When a horse is that spooky & distracted, something internal is bothering them usually. My first guess is ulcers, probably hindgut if she eats well and is in good shape.


----------



## Acadianartist (Apr 21, 2015)

waresbear said:


> When a horse is that spooky & distracted, something internal is bothering them usually. My first guess is ulcers, probably hindgut if she eats well and is in good shape.


For a better understanding of Kodak, please read "Desensitizing Kodak". I do not believe ulcers are the issue with her and vet agrees. 

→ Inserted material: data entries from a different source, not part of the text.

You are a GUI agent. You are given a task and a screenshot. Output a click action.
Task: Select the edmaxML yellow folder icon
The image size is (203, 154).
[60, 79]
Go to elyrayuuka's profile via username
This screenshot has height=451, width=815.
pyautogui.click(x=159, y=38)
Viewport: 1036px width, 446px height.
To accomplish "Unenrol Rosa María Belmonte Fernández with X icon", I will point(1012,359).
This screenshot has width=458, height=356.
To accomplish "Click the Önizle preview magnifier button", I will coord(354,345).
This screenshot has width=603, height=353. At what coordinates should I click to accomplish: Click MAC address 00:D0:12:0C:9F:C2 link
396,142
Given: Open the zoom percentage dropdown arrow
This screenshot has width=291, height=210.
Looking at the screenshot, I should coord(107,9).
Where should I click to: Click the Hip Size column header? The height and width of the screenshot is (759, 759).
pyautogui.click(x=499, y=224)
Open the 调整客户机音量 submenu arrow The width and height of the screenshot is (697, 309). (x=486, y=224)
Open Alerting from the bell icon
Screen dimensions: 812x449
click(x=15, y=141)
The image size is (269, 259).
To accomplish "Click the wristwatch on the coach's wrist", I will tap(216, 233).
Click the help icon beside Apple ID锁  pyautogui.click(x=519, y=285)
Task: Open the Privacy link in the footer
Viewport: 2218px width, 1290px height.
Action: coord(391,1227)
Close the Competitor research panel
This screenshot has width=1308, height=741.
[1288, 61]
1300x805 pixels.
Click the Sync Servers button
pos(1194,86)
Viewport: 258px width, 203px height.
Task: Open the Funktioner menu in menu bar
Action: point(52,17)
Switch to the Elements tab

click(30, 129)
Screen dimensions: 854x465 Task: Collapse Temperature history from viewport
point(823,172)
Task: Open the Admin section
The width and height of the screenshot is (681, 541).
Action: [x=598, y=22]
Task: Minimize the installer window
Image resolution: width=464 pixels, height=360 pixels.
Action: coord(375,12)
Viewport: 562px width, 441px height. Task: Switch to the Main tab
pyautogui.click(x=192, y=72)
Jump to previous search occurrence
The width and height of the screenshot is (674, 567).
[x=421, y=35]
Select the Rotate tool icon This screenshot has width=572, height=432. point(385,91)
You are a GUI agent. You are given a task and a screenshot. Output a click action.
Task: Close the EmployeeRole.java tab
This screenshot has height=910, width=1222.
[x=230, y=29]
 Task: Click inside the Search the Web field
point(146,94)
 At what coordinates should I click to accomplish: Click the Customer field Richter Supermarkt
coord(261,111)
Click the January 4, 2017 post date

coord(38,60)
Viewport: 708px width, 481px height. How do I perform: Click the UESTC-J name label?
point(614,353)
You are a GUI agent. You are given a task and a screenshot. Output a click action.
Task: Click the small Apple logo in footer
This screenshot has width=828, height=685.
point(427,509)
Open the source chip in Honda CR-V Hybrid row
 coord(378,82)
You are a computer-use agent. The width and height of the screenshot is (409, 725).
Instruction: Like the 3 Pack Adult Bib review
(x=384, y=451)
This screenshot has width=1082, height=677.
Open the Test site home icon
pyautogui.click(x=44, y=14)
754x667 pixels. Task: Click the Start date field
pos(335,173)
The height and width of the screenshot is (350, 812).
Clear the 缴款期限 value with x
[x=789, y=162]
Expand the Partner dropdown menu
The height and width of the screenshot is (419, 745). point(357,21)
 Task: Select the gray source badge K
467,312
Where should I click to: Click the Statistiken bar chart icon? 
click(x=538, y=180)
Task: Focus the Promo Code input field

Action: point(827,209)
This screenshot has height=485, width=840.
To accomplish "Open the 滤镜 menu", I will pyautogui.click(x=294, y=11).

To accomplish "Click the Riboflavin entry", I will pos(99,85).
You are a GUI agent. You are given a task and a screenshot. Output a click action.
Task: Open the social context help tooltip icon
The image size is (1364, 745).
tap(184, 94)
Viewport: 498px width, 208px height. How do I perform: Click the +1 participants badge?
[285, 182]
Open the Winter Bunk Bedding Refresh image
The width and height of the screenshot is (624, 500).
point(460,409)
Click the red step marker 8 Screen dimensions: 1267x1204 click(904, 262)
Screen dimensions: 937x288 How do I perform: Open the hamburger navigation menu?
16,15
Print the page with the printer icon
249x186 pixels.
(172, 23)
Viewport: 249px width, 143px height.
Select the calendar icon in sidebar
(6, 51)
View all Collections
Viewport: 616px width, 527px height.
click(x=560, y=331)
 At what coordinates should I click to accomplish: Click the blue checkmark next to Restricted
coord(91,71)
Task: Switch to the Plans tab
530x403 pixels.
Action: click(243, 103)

I won't repeat everything I wrote in the very lengthy thread about her, but we believe she was drugged when we bought her, and we know for a fact she was treated very roughly in her past to the point where she feared humans and was extremely headshy. She has had some trauma, although we don't know the full extent of it. We got her over most of her fears and she trusts me a lot more, but her flight instinct is still strong. On nice, calm days, she is fine. Puts her head down, relaxes, can be an awesome trail horse. On windy days, not so much. At dusk, not so much, because animals are very active this time of year at dusk, and she knows and expects it. She's also not a fan of idiots popping wheelies on their motorcycles in front of the paddock while I'm riding her - but really, who would be???!!! Forgive me for saying this, but I was hoping that motorcycle was going to hit a tree. Grrrrr....


----------



## Dehda01 (Jul 25, 2013)

Sometimes muffling the sounds help with some horses on windy days. With some of my reactive young horses I have found A fly bonnet, ear plugs, or sound muffling bonnet helpful and I worked to wean them off with time and experience.


----------



## Acadianartist (Apr 21, 2015)

Dehda01 said:


> Sometimes muffling the sounds help with some horses on windy days. With some of my reactive young horses I have found A fly bonnet, ear plugs, or sound muffling bonnet helpful and I worked to wean them off with time and experience.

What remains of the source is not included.